In the arcades, the ghosts will pick a different direction when the parameters change-over. BUT, on the NES, they will always reverse directions. If they’re going up, they’ll go down. Left? Right. Coke? Pepsi. You get the idea. This actually has significant gameplay ramifications. In theory, the ghosts swam you much more efficiently on the NES. In practice, this really didn’t affect me until the later stages, and.. actually I think I had an easier time reaching my normal 50,000 point benchmark before crapping the bed. Then again, I’ve been playing so much Pac-Man these days that we can’t rule out that I’m just getting good at it. Anyway, this is a basic, bare bones game of Pac-Man. I have a motto for games I’ve previously disliked that I have to replay for these projects. “Find the fun.” I’ve never really enjoyed the original Pac-Man. My attitude has always been “why play this when Ms. Pac-Man offers the exact same gameplay, only more challenging and more variety?”

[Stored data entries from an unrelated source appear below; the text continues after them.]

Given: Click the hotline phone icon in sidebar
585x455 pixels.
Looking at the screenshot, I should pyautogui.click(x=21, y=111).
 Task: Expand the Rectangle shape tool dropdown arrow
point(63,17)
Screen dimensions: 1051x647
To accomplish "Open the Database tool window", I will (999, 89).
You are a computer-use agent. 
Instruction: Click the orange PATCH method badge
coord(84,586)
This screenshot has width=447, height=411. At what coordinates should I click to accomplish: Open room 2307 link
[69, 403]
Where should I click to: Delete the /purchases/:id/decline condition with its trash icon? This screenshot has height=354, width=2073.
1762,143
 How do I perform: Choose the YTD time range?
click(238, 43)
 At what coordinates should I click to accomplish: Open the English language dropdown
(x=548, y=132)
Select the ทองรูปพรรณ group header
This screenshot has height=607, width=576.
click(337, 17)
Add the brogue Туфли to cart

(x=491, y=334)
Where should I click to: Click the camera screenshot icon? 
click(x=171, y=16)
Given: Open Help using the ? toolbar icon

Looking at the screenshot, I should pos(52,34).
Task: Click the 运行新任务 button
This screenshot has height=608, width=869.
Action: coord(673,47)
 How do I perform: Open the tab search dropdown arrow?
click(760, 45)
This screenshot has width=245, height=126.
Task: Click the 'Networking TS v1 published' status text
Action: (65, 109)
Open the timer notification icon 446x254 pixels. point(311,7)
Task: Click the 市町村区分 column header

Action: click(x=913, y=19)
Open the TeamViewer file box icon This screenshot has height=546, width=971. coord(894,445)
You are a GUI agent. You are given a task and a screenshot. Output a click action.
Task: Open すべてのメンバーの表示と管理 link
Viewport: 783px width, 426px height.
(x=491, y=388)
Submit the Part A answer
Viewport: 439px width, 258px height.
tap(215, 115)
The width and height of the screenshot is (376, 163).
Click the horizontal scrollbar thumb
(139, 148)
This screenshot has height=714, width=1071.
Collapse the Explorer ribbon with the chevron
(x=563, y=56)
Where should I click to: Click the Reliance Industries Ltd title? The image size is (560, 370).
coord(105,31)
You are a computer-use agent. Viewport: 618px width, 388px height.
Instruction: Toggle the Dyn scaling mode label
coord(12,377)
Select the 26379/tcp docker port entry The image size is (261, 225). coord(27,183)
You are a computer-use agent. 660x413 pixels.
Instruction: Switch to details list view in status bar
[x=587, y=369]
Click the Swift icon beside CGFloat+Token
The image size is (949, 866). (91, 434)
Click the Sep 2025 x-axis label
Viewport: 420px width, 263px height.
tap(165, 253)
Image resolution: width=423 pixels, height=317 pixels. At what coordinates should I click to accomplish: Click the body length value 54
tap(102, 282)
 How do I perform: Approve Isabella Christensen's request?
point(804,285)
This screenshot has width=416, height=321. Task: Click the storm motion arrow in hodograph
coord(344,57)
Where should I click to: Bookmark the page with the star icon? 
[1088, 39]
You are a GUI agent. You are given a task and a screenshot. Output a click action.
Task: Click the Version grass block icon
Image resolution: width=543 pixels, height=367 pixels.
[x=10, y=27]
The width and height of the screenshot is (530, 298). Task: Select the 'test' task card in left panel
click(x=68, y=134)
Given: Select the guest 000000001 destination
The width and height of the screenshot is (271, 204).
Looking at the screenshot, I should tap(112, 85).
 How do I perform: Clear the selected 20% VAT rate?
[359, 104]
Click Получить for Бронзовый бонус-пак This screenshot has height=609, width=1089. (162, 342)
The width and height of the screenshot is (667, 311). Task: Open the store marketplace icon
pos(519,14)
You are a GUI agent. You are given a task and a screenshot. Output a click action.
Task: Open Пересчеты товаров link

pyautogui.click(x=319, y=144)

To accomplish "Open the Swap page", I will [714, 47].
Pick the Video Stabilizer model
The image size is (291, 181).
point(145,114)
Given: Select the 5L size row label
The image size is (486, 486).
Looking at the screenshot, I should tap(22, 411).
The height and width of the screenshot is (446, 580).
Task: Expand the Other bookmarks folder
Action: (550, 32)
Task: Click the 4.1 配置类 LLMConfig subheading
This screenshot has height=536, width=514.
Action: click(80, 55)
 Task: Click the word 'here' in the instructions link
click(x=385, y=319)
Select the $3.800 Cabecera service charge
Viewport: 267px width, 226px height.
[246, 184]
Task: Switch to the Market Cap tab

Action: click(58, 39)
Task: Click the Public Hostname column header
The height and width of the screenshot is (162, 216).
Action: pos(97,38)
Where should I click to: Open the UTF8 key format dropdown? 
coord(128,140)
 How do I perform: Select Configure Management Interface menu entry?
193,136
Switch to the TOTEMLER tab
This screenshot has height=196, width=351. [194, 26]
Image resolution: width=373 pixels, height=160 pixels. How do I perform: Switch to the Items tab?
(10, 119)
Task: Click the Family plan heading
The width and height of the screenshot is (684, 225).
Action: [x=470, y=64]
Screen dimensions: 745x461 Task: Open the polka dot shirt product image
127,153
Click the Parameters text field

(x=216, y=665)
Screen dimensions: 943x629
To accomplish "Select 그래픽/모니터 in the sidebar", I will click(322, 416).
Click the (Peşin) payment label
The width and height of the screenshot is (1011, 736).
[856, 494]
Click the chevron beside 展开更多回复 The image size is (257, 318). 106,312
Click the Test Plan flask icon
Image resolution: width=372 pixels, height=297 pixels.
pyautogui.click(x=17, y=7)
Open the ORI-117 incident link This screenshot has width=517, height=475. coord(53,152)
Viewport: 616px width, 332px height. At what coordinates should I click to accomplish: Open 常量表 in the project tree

My best not cheating game. Baby steps.
While I still stand by that, I now admit there’s an odd amount of satisfaction to be found. Satisfaction in mastering the one single Pac-Man maze and knowing where I’m at my most safe and most vulnerable. Satisfaction from mastering the four ghosts through repetition and finding that their once complex patterns started to reveal their hidden simpleness that I see clearly now. And, ultimately, satisfaction in seeing my average score slowly but surely start to rise. As my wise-beyond-her-years sister tactfully reminded me, it’s not that different from pinball, where machines are limited to one game, forever. Yet, I’ve dedicated a massive amount of my free time towards mastering many tables. How is it different? She’s right. It’s not. Speaking of Angela, I did manage to further “find the fun” to some degree from dueling with her at Pac-Man. Yea, turns out, she’s a Pac-Man natural and she smoked me a few games. But I still won the most. I’m awesome. Am I going YES!? I wasn’t going to, until she pointed out I made a rule for myself: more fun than not has to be a YES!, regardless of why. So, yea, welcome to the YES! pile, Pac. Verdict: YES!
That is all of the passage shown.